Binding of Bocillin-FL to penicillin binding proteins (PBPs) at two different growth and labeling temperatures (37 or 42°C). (B) Shows a stained image (Coomassie) of the top gel (A), which indicates that for both strains (GE47 and GE88) the same amounts of membrane proteins were loaded in all the lanes.

FIGURE 5

Bocillin-FL binding to PBPs of the reference H. influenzae strain Rd KW20 at two different labeling temperatures (37 or 42°C).

FIGURE 6

(A) Volcano plot reporting the –log10 false discovery rate (FDR) versus the log2 transformed fold change in read counts between 37 and 42°C. Each dot represents a given gene.

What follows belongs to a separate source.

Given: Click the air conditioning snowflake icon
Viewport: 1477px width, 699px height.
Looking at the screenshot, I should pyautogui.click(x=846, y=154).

Fold change is computed by considering the expression level at 42°C compared to 37°C, thereby all genes at the right of 0 of x-values are meant to be up-regulated at 42°C and those at the left of 0 of x-values are down-regulated at 42°C. Gray = genes that do not change in significantly expression; black = genes with expression values associated with FDR-corrected p-values; blue = genes expression values associated with p-value < 0.05 and linear fold change between 37 and 42°C higher than 2. (B–D) Same as (A) except that in (B) genes coding for PBPs are marked in red; in (C) outer membrane protein P2 gene is in violet, (D) efflux pumps (AcrAB-TolC) and the repressor AcrR-coding genes are depicted in green. ponA gene encoding PBP1a; ponB gene encoding PBP1b; pbp2 gene encoding PBP2; ftsI gene encoding PBP3; dacA gene encoding PBP5.

FIGURE 7

qRT-PCR of differentially expressed genes. The mRNA levels of target genes were normalized based on their ribosomal RNA small subunit methyltransferase H (RsmH) transcript level, which were assayed in each round of qRT-PCR. Data were presented as means ± SD of 4 independent biological replicates. ^∗p < 0.05, ^∗∗p < 0.01, ^∗∗∗p < 0.001, ^∗∗∗∗p < 0.0001 (paired Student’s t-test).